(EXERCISE)
Could you please retype all of the records exactly, skipping any pictures?

[Stored records]
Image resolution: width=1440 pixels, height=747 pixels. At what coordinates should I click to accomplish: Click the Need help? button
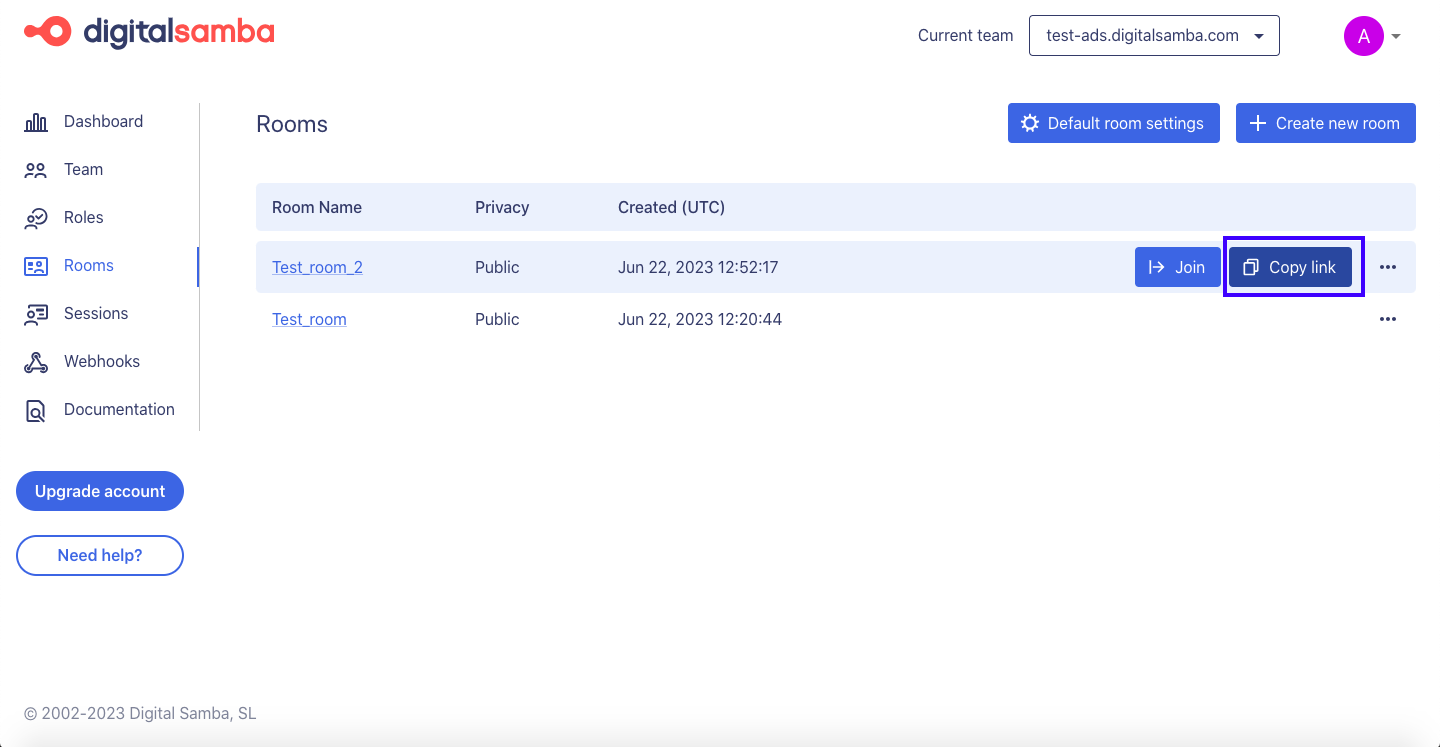pyautogui.click(x=100, y=555)
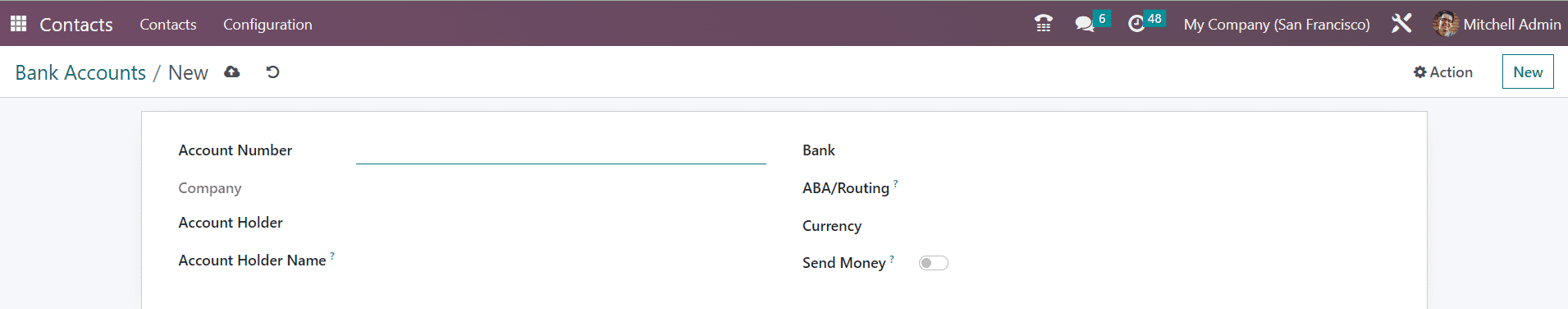Open the Configuration menu

coord(267,25)
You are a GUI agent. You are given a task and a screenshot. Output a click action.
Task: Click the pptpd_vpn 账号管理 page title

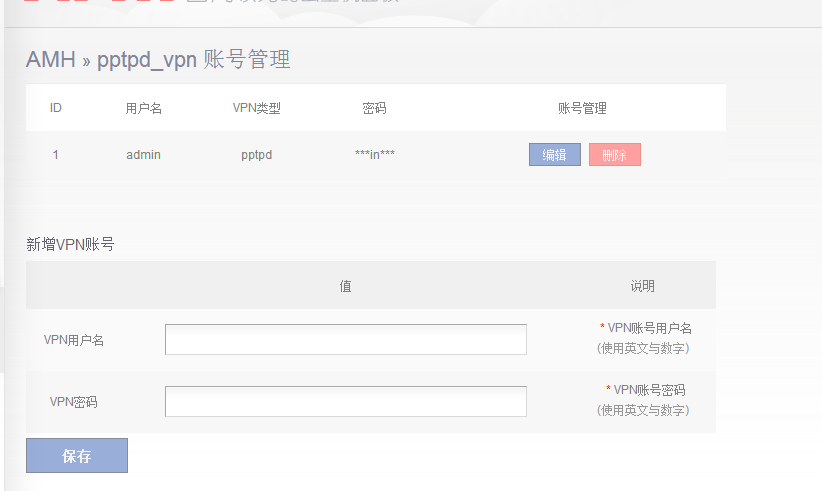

(EXERCISE ANSWER)
Image resolution: width=1440 pixels, height=747 pixels. At what coordinates should I click to accomplish: Click the Need help? button
pyautogui.click(x=100, y=555)
Open the Configuration menu

coord(267,25)
You are a GUI agent. You are given a task and a screenshot. Output a click action.
Task: Click the pptpd_vpn 账号管理 page title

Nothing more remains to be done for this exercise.